10 Apr 2006

Oral Archive on Return Migration launched at University College Cork (UCC)



In the latter part of the 20th century, large numbers of emigrants from Ireland, for the first time, began to return. Who returned? Why? What are their stories?  During the past two years, a team of researchers have conducted narrative interviews with 92 return migrants in Ireland, north and south. These interviews now form the basis of a new oral archive titled Narratives of Migration and Return. The Project, funded by the Higher Education Authority North-South Programme, is an all-island collaborative project, involving the Department of Geography (UCC), the Centre for Migration Studies (Omagh), Department of Sociology (University of Limerick) and School of History (Queen's University Belfast).

"The interviews which now form the basis of a new oral archive will be available to researchers into the future. Together with the project website, they comprise a valuable all-island research resource", said Dr Catríona Ní Laoire one of the project researchers.

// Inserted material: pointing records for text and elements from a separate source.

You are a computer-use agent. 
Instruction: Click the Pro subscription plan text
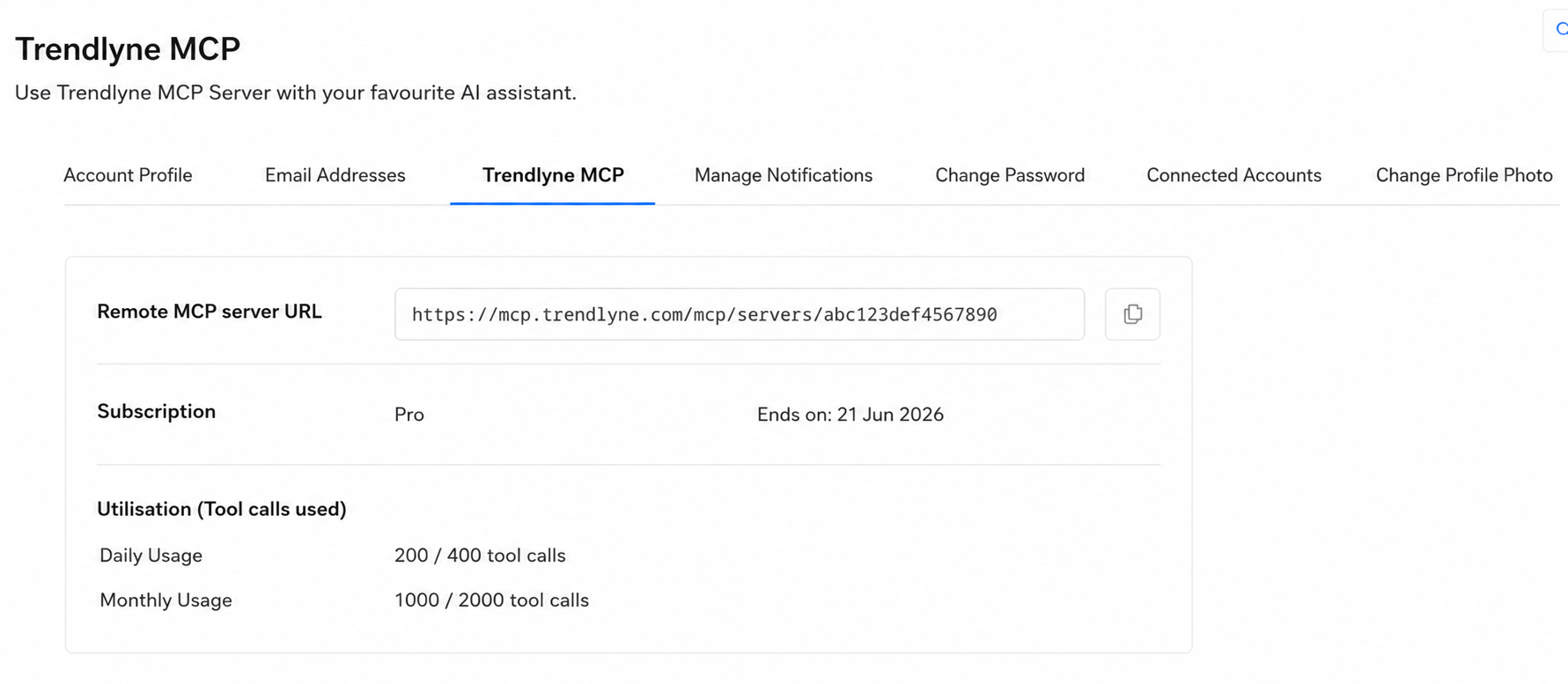pyautogui.click(x=409, y=415)
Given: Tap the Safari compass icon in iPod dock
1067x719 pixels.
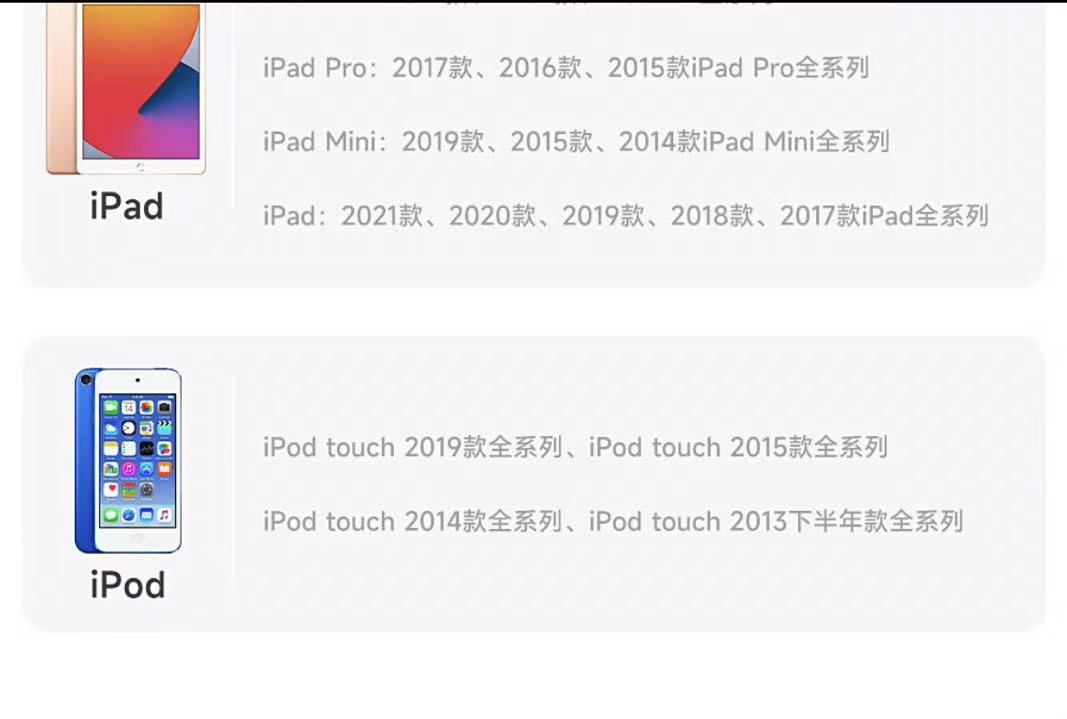Looking at the screenshot, I should [x=129, y=515].
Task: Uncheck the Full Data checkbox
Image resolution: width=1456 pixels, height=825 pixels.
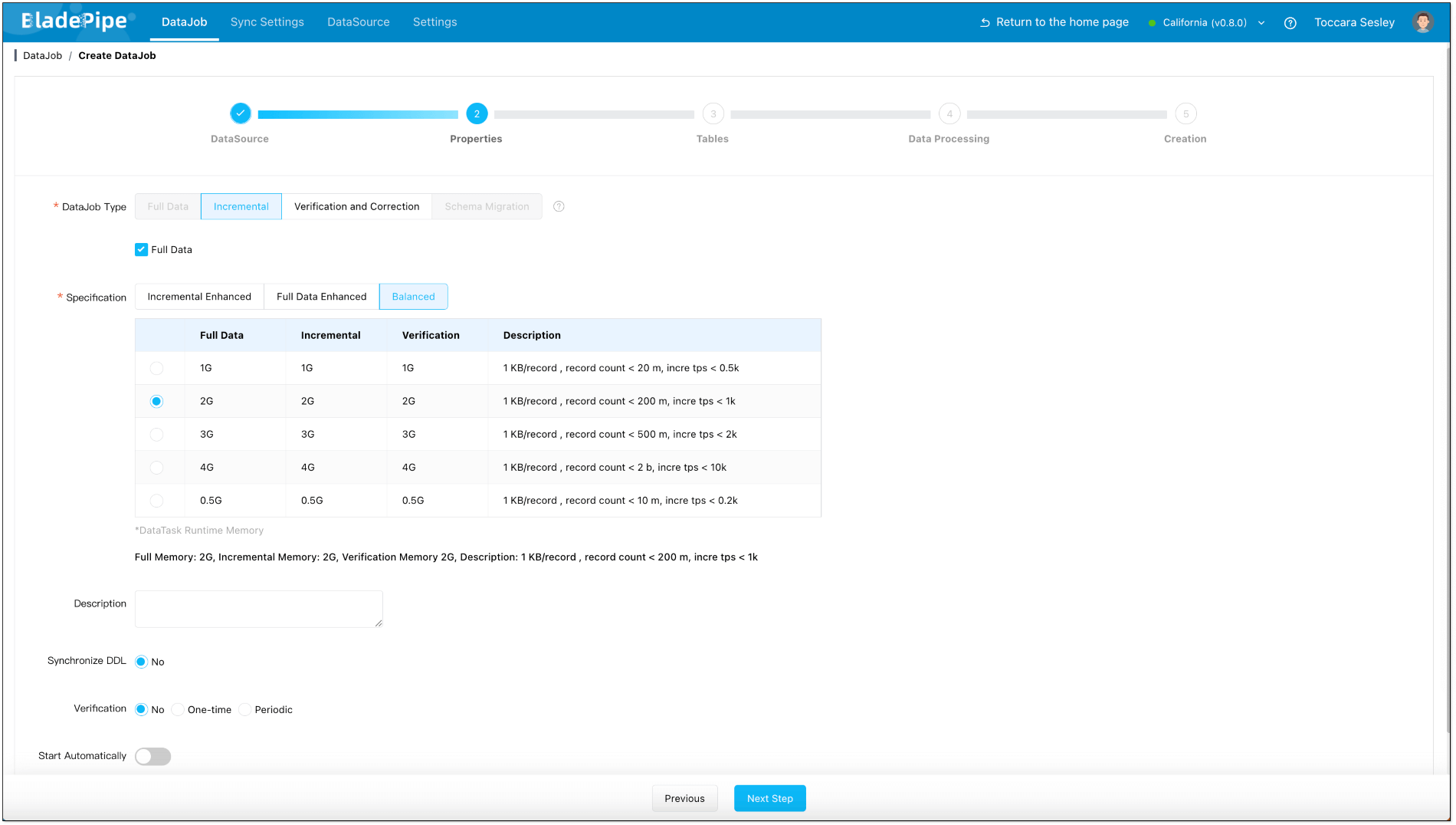Action: 142,250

This unique project explores the experiences of more than 90 return migrants, from all parts of Ireland and all kinds of backgrounds, in their own words. Despite the significance of return migration in contributing to population increase and social change in Ireland since the early 1990s, little research exists to date on the experiences and characteristics of return migrants. An understanding of return migration is vital to understanding recent changes in Irish and Northern Irish society and culture. It was felt therefore that there was a need for research that would record and explore the migration experiences of some of those who left Ireland during the decades of high emigration in the 1970s and 1980s, and of their experiences of returning to Ireland at a very different time. It was important to do this while these experiences were still being lived. In addition, It was felt that it would be of benefit that experts working on both sides of the border were involved, in order to provide recognition of the different migration contexts north and south. At the same time, the island-wide perspective would enable recognition of the shared experiences of migration, north and south.

The project therefore aimed to address these issues through recording life narratives of recent return migrants, and producing online research material aimed at facilitating an understanding of social change in Ireland in the late 20th and early 21st centuries through a focus on individual lives. Life narratives of 92 return migrants were collected by the three project researchers: Caitríona Ní Laoire and Liam Coakley (Department of Geography, UCC) and Johanne Devlin Trew (Centre for Migration Studies/School of History, Queen's University Belfast). These recorded interviews will be stored in an oral archive which will be available to researchers and interested parties into the future, while details of the research process will be available on the new project website.

The research resource was launched on 10 April 2006 in UCC by Dr Alistair Thomson from the Centre for Life History Research, University of Sussex.